(Task to carry out):
Each entry in the block below needs to be copied out exactly.

(Given data):
- - - - -

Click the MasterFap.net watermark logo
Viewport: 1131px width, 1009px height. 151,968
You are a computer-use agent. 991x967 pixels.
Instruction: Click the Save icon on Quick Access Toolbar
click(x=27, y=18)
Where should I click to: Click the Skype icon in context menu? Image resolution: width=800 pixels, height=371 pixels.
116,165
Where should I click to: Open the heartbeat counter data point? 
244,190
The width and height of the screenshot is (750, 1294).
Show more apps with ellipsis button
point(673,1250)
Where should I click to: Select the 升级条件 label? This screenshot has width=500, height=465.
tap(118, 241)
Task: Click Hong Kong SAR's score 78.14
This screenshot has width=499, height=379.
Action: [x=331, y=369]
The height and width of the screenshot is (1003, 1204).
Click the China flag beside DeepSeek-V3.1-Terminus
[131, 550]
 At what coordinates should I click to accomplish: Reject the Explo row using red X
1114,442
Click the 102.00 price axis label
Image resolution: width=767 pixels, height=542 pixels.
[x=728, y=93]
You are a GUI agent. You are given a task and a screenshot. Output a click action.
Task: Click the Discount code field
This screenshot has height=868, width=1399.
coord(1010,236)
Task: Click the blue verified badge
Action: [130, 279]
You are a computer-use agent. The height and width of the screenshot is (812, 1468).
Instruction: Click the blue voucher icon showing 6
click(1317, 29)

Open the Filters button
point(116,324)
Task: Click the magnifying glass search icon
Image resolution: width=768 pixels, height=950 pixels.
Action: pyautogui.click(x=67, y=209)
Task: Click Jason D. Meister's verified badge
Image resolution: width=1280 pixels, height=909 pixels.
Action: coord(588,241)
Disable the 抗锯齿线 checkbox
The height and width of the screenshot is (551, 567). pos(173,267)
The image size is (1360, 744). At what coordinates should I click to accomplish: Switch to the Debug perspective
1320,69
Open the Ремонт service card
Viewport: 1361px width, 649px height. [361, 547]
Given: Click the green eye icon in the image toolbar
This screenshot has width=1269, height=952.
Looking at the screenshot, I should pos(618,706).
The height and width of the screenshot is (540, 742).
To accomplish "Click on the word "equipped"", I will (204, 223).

- - - - -

(Answer box):
Click the MasterFap.net watermark logo
Viewport: 1131px width, 1009px height. 151,968
You are a computer-use agent. 991x967 pixels.
Instruction: Click the Save icon on Quick Access Toolbar
click(x=27, y=18)
Where should I click to: Click the Skype icon in context menu? Image resolution: width=800 pixels, height=371 pixels.
116,165
Where should I click to: Open the heartbeat counter data point? 
244,190
The width and height of the screenshot is (750, 1294).
Show more apps with ellipsis button
point(673,1250)
Where should I click to: Select the 升级条件 label? This screenshot has width=500, height=465.
tap(118, 241)
Task: Click Hong Kong SAR's score 78.14
This screenshot has width=499, height=379.
Action: [x=331, y=369]
The height and width of the screenshot is (1003, 1204).
Click the China flag beside DeepSeek-V3.1-Terminus
[131, 550]
 At what coordinates should I click to accomplish: Reject the Explo row using red X
1114,442
Click the 102.00 price axis label
Image resolution: width=767 pixels, height=542 pixels.
[x=728, y=93]
You are a GUI agent. You are given a task and a screenshot. Output a click action.
Task: Click the Discount code field
This screenshot has height=868, width=1399.
coord(1010,236)
Task: Click the blue verified badge
Action: [130, 279]
You are a computer-use agent. The height and width of the screenshot is (812, 1468).
Instruction: Click the blue voucher icon showing 6
click(1317, 29)

Open the Filters button
point(116,324)
Task: Click the magnifying glass search icon
Image resolution: width=768 pixels, height=950 pixels.
Action: pyautogui.click(x=67, y=209)
Task: Click Jason D. Meister's verified badge
Image resolution: width=1280 pixels, height=909 pixels.
Action: coord(588,241)
Disable the 抗锯齿线 checkbox
The height and width of the screenshot is (551, 567). pos(173,267)
The image size is (1360, 744). At what coordinates should I click to accomplish: Switch to the Debug perspective
1320,69
Open the Ремонт service card
Viewport: 1361px width, 649px height. [361, 547]
Given: Click the green eye icon in the image toolbar
This screenshot has width=1269, height=952.
Looking at the screenshot, I should pos(618,706).
The height and width of the screenshot is (540, 742).
To accomplish "Click on the word "equipped"", I will (204, 223).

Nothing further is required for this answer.